** Opening Supplied material block **

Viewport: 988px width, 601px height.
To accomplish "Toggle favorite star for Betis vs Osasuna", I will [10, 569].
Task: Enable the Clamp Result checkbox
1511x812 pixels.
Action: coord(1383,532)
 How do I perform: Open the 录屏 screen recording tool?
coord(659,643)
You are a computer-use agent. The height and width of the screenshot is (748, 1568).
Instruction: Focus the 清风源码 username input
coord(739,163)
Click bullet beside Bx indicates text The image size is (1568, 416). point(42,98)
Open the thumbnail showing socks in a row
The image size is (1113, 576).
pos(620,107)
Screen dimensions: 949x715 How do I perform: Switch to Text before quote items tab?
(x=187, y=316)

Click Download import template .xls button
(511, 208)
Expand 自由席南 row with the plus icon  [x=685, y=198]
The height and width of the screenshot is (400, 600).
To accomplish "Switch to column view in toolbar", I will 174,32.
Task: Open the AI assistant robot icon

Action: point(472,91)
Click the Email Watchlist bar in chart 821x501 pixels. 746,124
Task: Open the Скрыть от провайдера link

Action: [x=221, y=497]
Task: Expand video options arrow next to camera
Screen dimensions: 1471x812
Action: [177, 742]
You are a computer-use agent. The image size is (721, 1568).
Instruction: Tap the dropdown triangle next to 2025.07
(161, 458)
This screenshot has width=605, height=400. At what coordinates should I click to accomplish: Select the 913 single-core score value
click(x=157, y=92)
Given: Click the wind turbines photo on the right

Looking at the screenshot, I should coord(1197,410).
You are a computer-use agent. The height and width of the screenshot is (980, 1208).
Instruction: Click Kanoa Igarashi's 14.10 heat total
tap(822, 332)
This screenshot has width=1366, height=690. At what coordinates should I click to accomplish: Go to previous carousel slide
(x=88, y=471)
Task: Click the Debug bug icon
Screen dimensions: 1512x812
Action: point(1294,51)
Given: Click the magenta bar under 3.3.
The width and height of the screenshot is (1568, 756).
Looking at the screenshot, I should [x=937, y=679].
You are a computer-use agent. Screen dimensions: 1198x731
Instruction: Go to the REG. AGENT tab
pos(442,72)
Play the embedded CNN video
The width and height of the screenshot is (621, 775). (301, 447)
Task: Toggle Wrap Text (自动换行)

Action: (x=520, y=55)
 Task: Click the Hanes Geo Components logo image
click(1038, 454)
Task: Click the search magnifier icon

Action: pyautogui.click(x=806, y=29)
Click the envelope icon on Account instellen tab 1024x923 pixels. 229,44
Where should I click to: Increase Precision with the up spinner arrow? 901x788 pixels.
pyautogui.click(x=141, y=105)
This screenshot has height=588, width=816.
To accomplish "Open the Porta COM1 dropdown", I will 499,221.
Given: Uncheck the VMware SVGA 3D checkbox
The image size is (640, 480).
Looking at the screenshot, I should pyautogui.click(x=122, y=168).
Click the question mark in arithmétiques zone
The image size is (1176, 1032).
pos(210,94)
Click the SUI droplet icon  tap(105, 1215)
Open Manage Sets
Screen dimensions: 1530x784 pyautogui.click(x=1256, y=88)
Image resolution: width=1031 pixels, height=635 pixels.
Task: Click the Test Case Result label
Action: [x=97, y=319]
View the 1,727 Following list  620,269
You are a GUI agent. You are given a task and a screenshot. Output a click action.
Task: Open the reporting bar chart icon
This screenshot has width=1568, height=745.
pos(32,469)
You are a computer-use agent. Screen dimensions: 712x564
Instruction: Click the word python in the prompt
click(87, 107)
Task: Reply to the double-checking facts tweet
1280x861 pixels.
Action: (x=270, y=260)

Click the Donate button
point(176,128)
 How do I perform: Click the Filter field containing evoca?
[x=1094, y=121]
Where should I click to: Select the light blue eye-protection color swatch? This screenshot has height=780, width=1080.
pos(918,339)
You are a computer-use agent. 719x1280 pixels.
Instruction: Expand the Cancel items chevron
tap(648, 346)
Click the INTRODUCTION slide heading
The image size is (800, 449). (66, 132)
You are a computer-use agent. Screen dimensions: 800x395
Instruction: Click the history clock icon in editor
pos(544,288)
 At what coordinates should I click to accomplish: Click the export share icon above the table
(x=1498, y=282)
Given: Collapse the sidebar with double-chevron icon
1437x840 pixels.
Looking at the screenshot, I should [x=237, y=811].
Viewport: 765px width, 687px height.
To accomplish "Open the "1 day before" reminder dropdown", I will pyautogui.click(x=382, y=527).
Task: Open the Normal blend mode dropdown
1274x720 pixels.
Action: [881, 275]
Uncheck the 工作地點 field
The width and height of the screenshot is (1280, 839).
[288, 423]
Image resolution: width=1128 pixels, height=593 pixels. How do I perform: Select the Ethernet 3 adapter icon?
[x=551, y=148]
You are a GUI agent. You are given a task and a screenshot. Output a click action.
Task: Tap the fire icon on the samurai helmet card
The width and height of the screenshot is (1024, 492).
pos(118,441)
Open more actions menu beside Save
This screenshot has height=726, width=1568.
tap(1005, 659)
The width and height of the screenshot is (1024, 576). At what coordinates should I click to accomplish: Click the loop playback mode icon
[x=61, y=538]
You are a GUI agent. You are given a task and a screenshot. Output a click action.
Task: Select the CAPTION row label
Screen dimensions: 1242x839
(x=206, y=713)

** Closing Supplied material block **

Exercise instructions: Set the records down again in full, exactly as they read.

Response:
Viewport: 988px width, 601px height.
To accomplish "Toggle favorite star for Betis vs Osasuna", I will [10, 569].
Task: Enable the Clamp Result checkbox
1511x812 pixels.
Action: coord(1383,532)
 How do I perform: Open the 录屏 screen recording tool?
coord(659,643)
You are a computer-use agent. The height and width of the screenshot is (748, 1568).
Instruction: Focus the 清风源码 username input
coord(739,163)
Click bullet beside Bx indicates text The image size is (1568, 416). point(42,98)
Open the thumbnail showing socks in a row
The image size is (1113, 576).
pos(620,107)
Screen dimensions: 949x715 How do I perform: Switch to Text before quote items tab?
(x=187, y=316)

Click Download import template .xls button
(511, 208)
Expand 自由席南 row with the plus icon  [x=685, y=198]
The height and width of the screenshot is (400, 600).
To accomplish "Switch to column view in toolbar", I will 174,32.
Task: Open the AI assistant robot icon

Action: point(472,91)
Click the Email Watchlist bar in chart 821x501 pixels. 746,124
Task: Open the Скрыть от провайдера link

Action: [x=221, y=497]
Task: Expand video options arrow next to camera
Screen dimensions: 1471x812
Action: [177, 742]
You are a computer-use agent. The image size is (721, 1568).
Instruction: Tap the dropdown triangle next to 2025.07
(161, 458)
This screenshot has width=605, height=400. At what coordinates should I click to accomplish: Select the 913 single-core score value
click(x=157, y=92)
Given: Click the wind turbines photo on the right

Looking at the screenshot, I should coord(1197,410).
You are a computer-use agent. The height and width of the screenshot is (980, 1208).
Instruction: Click Kanoa Igarashi's 14.10 heat total
tap(822, 332)
This screenshot has width=1366, height=690. At what coordinates should I click to accomplish: Go to previous carousel slide
(x=88, y=471)
Task: Click the Debug bug icon
Screen dimensions: 1512x812
Action: point(1294,51)
Given: Click the magenta bar under 3.3.
The width and height of the screenshot is (1568, 756).
Looking at the screenshot, I should [x=937, y=679].
You are a computer-use agent. Screen dimensions: 1198x731
Instruction: Go to the REG. AGENT tab
pos(442,72)
Play the embedded CNN video
The width and height of the screenshot is (621, 775). (301, 447)
Task: Toggle Wrap Text (自动换行)

Action: (x=520, y=55)
 Task: Click the Hanes Geo Components logo image
click(1038, 454)
Task: Click the search magnifier icon

Action: pyautogui.click(x=806, y=29)
Click the envelope icon on Account instellen tab 1024x923 pixels. 229,44
Where should I click to: Increase Precision with the up spinner arrow? 901x788 pixels.
pyautogui.click(x=141, y=105)
This screenshot has height=588, width=816.
To accomplish "Open the Porta COM1 dropdown", I will 499,221.
Given: Uncheck the VMware SVGA 3D checkbox
The image size is (640, 480).
Looking at the screenshot, I should pyautogui.click(x=122, y=168).
Click the question mark in arithmétiques zone
The image size is (1176, 1032).
pos(210,94)
Click the SUI droplet icon  tap(105, 1215)
Open Manage Sets
Screen dimensions: 1530x784 pyautogui.click(x=1256, y=88)
Image resolution: width=1031 pixels, height=635 pixels.
Task: Click the Test Case Result label
Action: [x=97, y=319]
View the 1,727 Following list  620,269
You are a GUI agent. You are given a task and a screenshot. Output a click action.
Task: Open the reporting bar chart icon
This screenshot has width=1568, height=745.
pos(32,469)
You are a computer-use agent. Screen dimensions: 712x564
Instruction: Click the word python in the prompt
click(87, 107)
Task: Reply to the double-checking facts tweet
1280x861 pixels.
Action: (x=270, y=260)

Click the Donate button
point(176,128)
 How do I perform: Click the Filter field containing evoca?
[x=1094, y=121]
Where should I click to: Select the light blue eye-protection color swatch? This screenshot has height=780, width=1080.
pos(918,339)
You are a computer-use agent. 719x1280 pixels.
Instruction: Expand the Cancel items chevron
tap(648, 346)
Click the INTRODUCTION slide heading
The image size is (800, 449). (66, 132)
You are a computer-use agent. Screen dimensions: 800x395
Instruction: Click the history clock icon in editor
pos(544,288)
 At what coordinates should I click to accomplish: Click the export share icon above the table
(x=1498, y=282)
Given: Collapse the sidebar with double-chevron icon
1437x840 pixels.
Looking at the screenshot, I should [x=237, y=811].
Viewport: 765px width, 687px height.
To accomplish "Open the "1 day before" reminder dropdown", I will pyautogui.click(x=382, y=527).
Task: Open the Normal blend mode dropdown
1274x720 pixels.
Action: [881, 275]
Uncheck the 工作地點 field
The width and height of the screenshot is (1280, 839).
[288, 423]
Image resolution: width=1128 pixels, height=593 pixels. How do I perform: Select the Ethernet 3 adapter icon?
[x=551, y=148]
You are a GUI agent. You are given a task and a screenshot. Output a click action.
Task: Tap the fire icon on the samurai helmet card
The width and height of the screenshot is (1024, 492).
pos(118,441)
Open more actions menu beside Save
This screenshot has height=726, width=1568.
tap(1005, 659)
The width and height of the screenshot is (1024, 576). At what coordinates should I click to accomplish: Click the loop playback mode icon
[x=61, y=538]
You are a GUI agent. You are given a task and a screenshot. Output a click action.
Task: Select the CAPTION row label
Screen dimensions: 1242x839
(x=206, y=713)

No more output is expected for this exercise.